=== PROMPT ===
Write out, word for word and with no pictures, each line below from the one containing "Screen dimensions: 1100x752" through the one containing "the Chemtrails Global", both included, and no other line.

=== EXERCISE MATERIAL ===
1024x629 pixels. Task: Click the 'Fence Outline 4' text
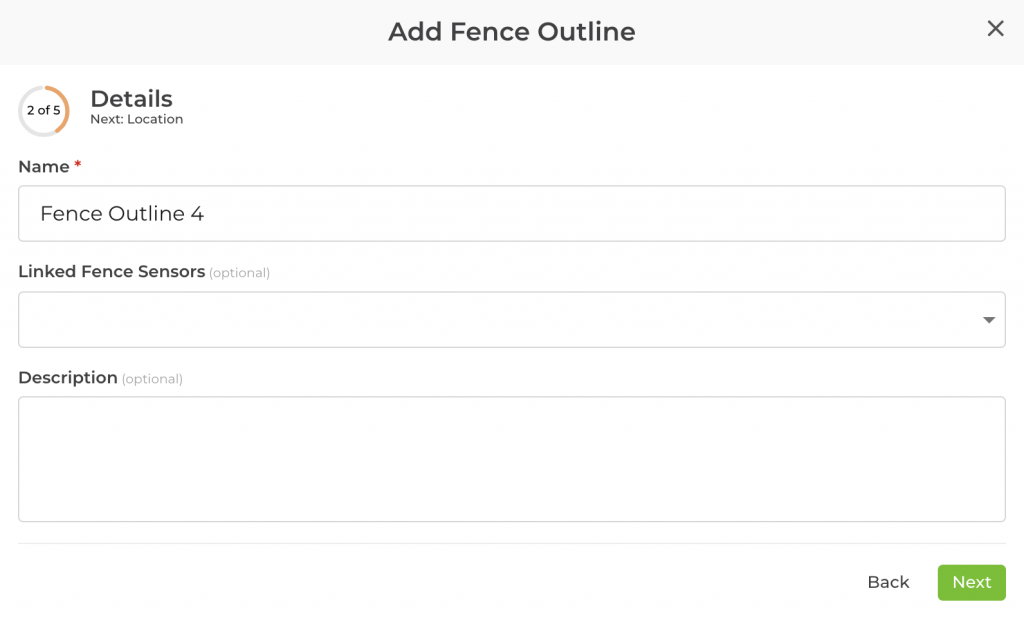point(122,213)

* * *

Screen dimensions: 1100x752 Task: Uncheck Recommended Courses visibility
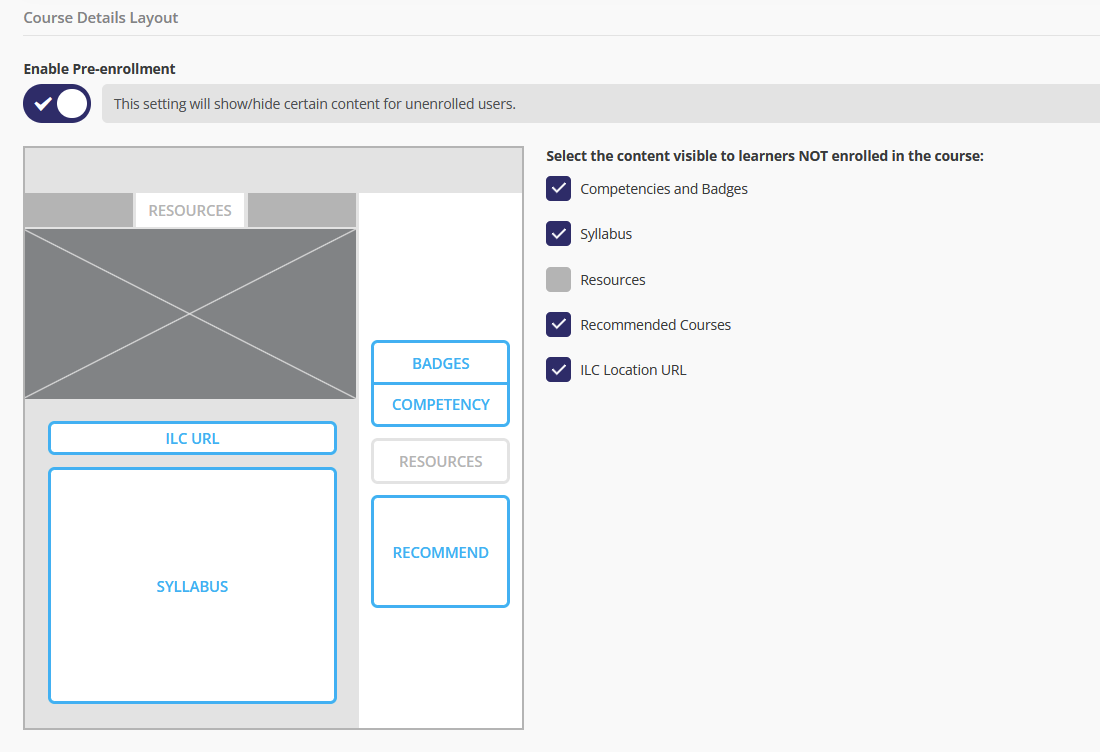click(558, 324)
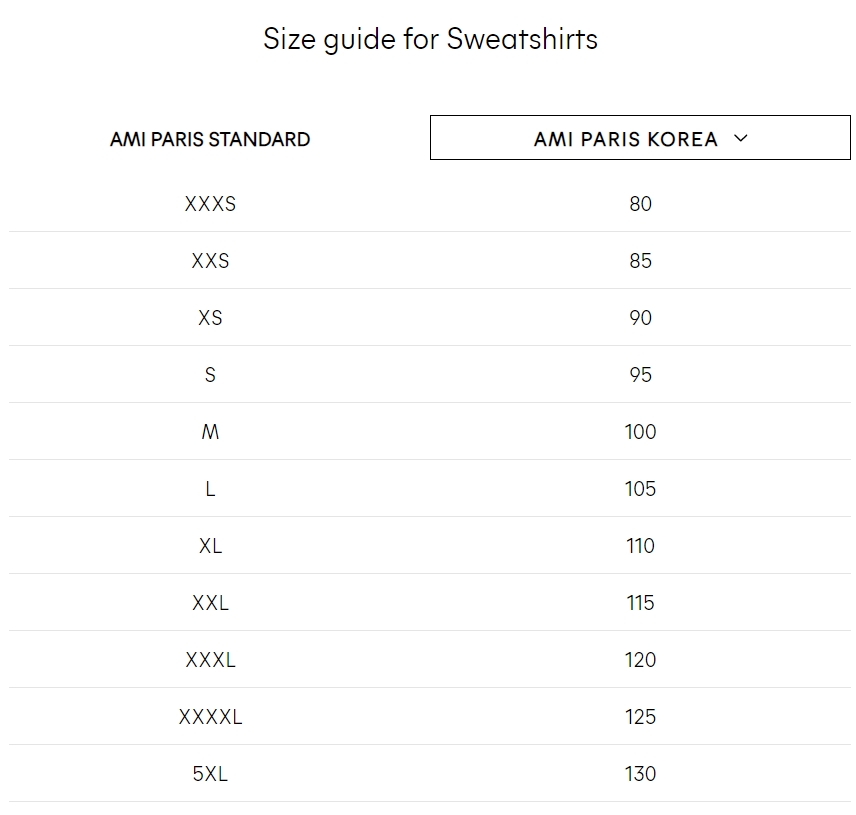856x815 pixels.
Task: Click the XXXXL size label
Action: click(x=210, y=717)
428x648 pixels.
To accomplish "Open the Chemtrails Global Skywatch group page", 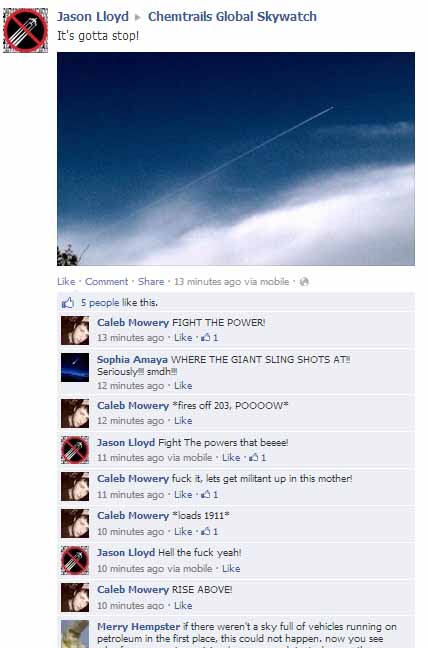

=== ANSWER BOX ===
Screen dimensions: 1100x752 Task: Uncheck Recommended Courses visibility
click(558, 324)
856x815 pixels.
Task: Click the XXXXL size label
Action: click(x=210, y=717)
428x648 pixels.
To accomplish "Open the Chemtrails Global Skywatch group page", 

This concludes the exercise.